start Dataset records

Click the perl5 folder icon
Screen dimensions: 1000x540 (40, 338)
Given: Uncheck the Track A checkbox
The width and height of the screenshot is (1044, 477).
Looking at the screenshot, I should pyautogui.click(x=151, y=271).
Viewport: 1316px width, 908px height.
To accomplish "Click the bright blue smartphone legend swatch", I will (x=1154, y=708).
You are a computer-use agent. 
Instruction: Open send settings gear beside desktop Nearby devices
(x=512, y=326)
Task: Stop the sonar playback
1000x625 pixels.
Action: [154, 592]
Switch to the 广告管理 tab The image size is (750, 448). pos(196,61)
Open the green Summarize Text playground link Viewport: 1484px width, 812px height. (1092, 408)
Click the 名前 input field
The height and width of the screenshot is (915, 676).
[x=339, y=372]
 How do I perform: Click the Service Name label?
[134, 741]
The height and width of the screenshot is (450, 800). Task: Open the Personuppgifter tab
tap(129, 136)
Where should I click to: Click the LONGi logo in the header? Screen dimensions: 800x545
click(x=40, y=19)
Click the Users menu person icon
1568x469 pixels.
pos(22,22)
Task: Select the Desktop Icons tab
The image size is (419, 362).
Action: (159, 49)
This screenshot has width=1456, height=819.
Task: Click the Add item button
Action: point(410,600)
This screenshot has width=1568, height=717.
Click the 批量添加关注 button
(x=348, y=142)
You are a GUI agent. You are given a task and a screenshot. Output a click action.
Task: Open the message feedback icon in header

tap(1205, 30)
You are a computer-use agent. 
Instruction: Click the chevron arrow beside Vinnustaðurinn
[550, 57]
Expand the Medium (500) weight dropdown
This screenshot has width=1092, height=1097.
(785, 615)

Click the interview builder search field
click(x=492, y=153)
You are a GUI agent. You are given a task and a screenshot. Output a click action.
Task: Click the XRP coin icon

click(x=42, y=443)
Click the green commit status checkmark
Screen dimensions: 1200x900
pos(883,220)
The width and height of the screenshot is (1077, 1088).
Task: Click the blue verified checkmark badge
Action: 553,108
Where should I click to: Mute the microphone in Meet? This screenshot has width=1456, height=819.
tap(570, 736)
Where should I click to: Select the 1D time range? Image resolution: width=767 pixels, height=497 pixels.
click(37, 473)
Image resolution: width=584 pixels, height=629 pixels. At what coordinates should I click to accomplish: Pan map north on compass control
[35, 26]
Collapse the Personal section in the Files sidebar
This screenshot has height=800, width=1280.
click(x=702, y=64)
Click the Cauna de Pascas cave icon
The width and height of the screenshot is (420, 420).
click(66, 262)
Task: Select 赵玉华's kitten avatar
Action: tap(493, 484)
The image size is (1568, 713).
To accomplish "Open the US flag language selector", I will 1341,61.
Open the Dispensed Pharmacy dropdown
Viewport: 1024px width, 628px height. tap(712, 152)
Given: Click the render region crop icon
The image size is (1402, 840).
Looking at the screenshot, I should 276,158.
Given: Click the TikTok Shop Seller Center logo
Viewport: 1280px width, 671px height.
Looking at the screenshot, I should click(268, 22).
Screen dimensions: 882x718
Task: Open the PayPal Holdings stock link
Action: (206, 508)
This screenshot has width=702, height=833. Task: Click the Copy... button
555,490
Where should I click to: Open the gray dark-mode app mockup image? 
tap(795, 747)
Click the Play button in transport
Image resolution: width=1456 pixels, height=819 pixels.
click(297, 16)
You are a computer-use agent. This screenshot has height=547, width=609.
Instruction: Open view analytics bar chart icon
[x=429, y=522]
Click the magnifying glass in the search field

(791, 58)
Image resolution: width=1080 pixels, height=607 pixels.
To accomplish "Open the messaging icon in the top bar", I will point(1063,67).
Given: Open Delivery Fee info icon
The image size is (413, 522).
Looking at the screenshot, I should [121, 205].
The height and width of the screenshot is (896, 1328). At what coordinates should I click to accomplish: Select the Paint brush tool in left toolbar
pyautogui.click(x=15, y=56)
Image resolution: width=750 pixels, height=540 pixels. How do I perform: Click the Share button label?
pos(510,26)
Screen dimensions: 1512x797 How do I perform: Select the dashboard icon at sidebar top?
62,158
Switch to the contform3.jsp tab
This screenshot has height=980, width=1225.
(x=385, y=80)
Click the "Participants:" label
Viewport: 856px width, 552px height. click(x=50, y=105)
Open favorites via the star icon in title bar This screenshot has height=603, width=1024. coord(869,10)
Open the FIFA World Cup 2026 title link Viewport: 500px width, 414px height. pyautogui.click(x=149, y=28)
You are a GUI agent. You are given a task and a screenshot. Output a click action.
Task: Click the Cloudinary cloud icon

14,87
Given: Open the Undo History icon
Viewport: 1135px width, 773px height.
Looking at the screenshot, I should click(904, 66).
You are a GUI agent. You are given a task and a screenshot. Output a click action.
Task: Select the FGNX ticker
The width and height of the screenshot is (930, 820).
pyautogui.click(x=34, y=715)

end Dataset records

**What is expected:**
Convert all of the records above into a Markdown table with the columns No. and Text. Give each non-blank line its own numbered row and leave out blank lines.

**Completed task:**
| No. | Text |
|---|---|
| 1 | Click the perl5 folder icon |
| 2 | Screen dimensions: 1000x540 (40, 338) |
| 3 | Given: Uncheck the Track A checkbox |
| 4 | The width and height of the screenshot is (1044, 477). |
| 5 | Looking at the screenshot, I should pyautogui.click(x=151, y=271). |
| 6 | Viewport: 1316px width, 908px height. |
| 7 | To accomplish "Click the bright blue smartphone legend swatch", I will (x=1154, y=708). |
| 8 | You are a computer-use agent.  |
| 9 | Instruction: Open send settings gear beside desktop Nearby devices |
| 10 | (x=512, y=326) |
| 11 | Task: Stop the sonar playback |
| 12 | 1000x625 pixels. |
| 13 | Action: [154, 592] |
| 14 | Switch to the 广告管理 tab The image size is (750, 448). pos(196,61) |
| 15 | Open the green Summarize Text playground link Viewport: 1484px width, 812px height. (1092, 408) |
| 16 | Click the 名前 input field |
| 17 | The height and width of the screenshot is (915, 676). |
| 18 | [x=339, y=372] |
| 19 |  How do I perform: Click the Service Name label? |
| 20 | [134, 741] |
| 21 | The height and width of the screenshot is (450, 800). Task: Open the Personuppgifter tab |
| 22 | tap(129, 136) |
| 23 | Where should I click to: Click the LONGi logo in the header? Screen dimensions: 800x545 |
| 24 | click(x=40, y=19) |
| 25 | Click the Users menu person icon |
| 26 | 1568x469 pixels. |
| 27 | pos(22,22) |
| 28 | Task: Select the Desktop Icons tab |
| 29 | The image size is (419, 362). |
| 30 | Action: (159, 49) |
| 31 | This screenshot has width=1456, height=819. |
| 32 | Task: Click the Add item button |
| 33 | Action: point(410,600) |
| 34 | This screenshot has width=1568, height=717. |
| 35 | Click the 批量添加关注 button |
| 36 | (x=348, y=142) |
| 37 | You are a GUI agent. You are given a task and a screenshot. Output a click action. |
| 38 | Task: Open the message feedback icon in header |
| 39 | tap(1205, 30) |
| 40 | You are a computer-use agent.  |
| 41 | Instruction: Click the chevron arrow beside Vinnustaðurinn |
| 42 | [550, 57] |
| 43 | Expand the Medium (500) weight dropdown |
| 44 | This screenshot has width=1092, height=1097. |
| 45 | (785, 615) |
| 46 | Click the interview builder search field |
| 47 | click(x=492, y=153) |
| 48 | You are a GUI agent. You are given a task and a screenshot. Output a click action. |
| 49 | Task: Click the XRP coin icon |
| 50 | click(x=42, y=443) |
| 51 | Click the green commit status checkmark |
| 52 | Screen dimensions: 1200x900 |
| 53 | pos(883,220) |
| 54 | The width and height of the screenshot is (1077, 1088). |
| 55 | Task: Click the blue verified checkmark badge |
| 56 | Action: 553,108 |
| 57 | Where should I click to: Mute the microphone in Meet? This screenshot has width=1456, height=819. |
| 58 | tap(570, 736) |
| 59 | Where should I click to: Select the 1D time range? Image resolution: width=767 pixels, height=497 pixels. |
| 60 | click(37, 473) |
| 61 | Image resolution: width=584 pixels, height=629 pixels. At what coordinates should I click to accomplish: Pan map north on compass control |
| 62 | [35, 26] |
| 63 | Collapse the Personal section in the Files sidebar |
| 64 | This screenshot has height=800, width=1280. |
| 65 | click(x=702, y=64) |
| 66 | Click the Cauna de Pascas cave icon |
| 67 | The width and height of the screenshot is (420, 420). |
| 68 | click(66, 262) |
| 69 | Task: Select 赵玉华's kitten avatar |
| 70 | Action: tap(493, 484) |
| 71 | The image size is (1568, 713). |
| 72 | To accomplish "Open the US flag language selector", I will 1341,61. |
| 73 | Open the Dispensed Pharmacy dropdown |
| 74 | Viewport: 1024px width, 628px height. tap(712, 152) |
| 75 | Given: Click the render region crop icon |
| 76 | The image size is (1402, 840). |
| 77 | Looking at the screenshot, I should 276,158. |
| 78 | Given: Click the TikTok Shop Seller Center logo |
| 79 | Viewport: 1280px width, 671px height. |
| 80 | Looking at the screenshot, I should click(268, 22). |
| 81 | Screen dimensions: 882x718 |
| 82 | Task: Open the PayPal Holdings stock link |
| 83 | Action: (206, 508) |
| 84 | This screenshot has width=702, height=833. Task: Click the Copy... button |
| 85 | 555,490 |
| 86 | Where should I click to: Open the gray dark-mode app mockup image?  |
| 87 | tap(795, 747) |
| 88 | Click the Play button in transport |
| 89 | Image resolution: width=1456 pixels, height=819 pixels. |
| 90 | click(297, 16) |
| 91 | You are a computer-use agent. This screenshot has height=547, width=609. |
| 92 | Instruction: Open view analytics bar chart icon |
| 93 | [x=429, y=522] |
| 94 | Click the magnifying glass in the search field |
| 95 | (791, 58) |
| 96 | Image resolution: width=1080 pixels, height=607 pixels. |
| 97 | To accomplish "Open the messaging icon in the top bar", I will point(1063,67). |
| 98 | Given: Open Delivery Fee info icon |
| 99 | The image size is (413, 522). |
| 100 | Looking at the screenshot, I should [121, 205]. |
| 101 | The height and width of the screenshot is (896, 1328). At what coordinates should I click to accomplish: Select the Paint brush tool in left toolbar |
| 102 | pyautogui.click(x=15, y=56) |
| 103 | Image resolution: width=750 pixels, height=540 pixels. How do I perform: Click the Share button label? |
| 104 | pos(510,26) |
| 105 | Screen dimensions: 1512x797 How do I perform: Select the dashboard icon at sidebar top? |
| 106 | 62,158 |
| 107 | Switch to the contform3.jsp tab |
| 108 | This screenshot has height=980, width=1225. |
| 109 | (x=385, y=80) |
| 110 | Click the "Participants:" label |
| 111 | Viewport: 856px width, 552px height. click(x=50, y=105) |
| 112 | Open favorites via the star icon in title bar This screenshot has height=603, width=1024. coord(869,10) |
| 113 | Open the FIFA World Cup 2026 title link Viewport: 500px width, 414px height. pyautogui.click(x=149, y=28) |
| 114 | You are a GUI agent. You are given a task and a screenshot. Output a click action. |
| 115 | Task: Click the Cloudinary cloud icon |
| 116 | 14,87 |
| 117 | Given: Open the Undo History icon |
| 118 | Viewport: 1135px width, 773px height. |
| 119 | Looking at the screenshot, I should click(904, 66). |
| 120 | You are a GUI agent. You are given a task and a screenshot. Output a click action. |
| 121 | Task: Select the FGNX ticker |
| 122 | The width and height of the screenshot is (930, 820). |
| 123 | pyautogui.click(x=34, y=715) |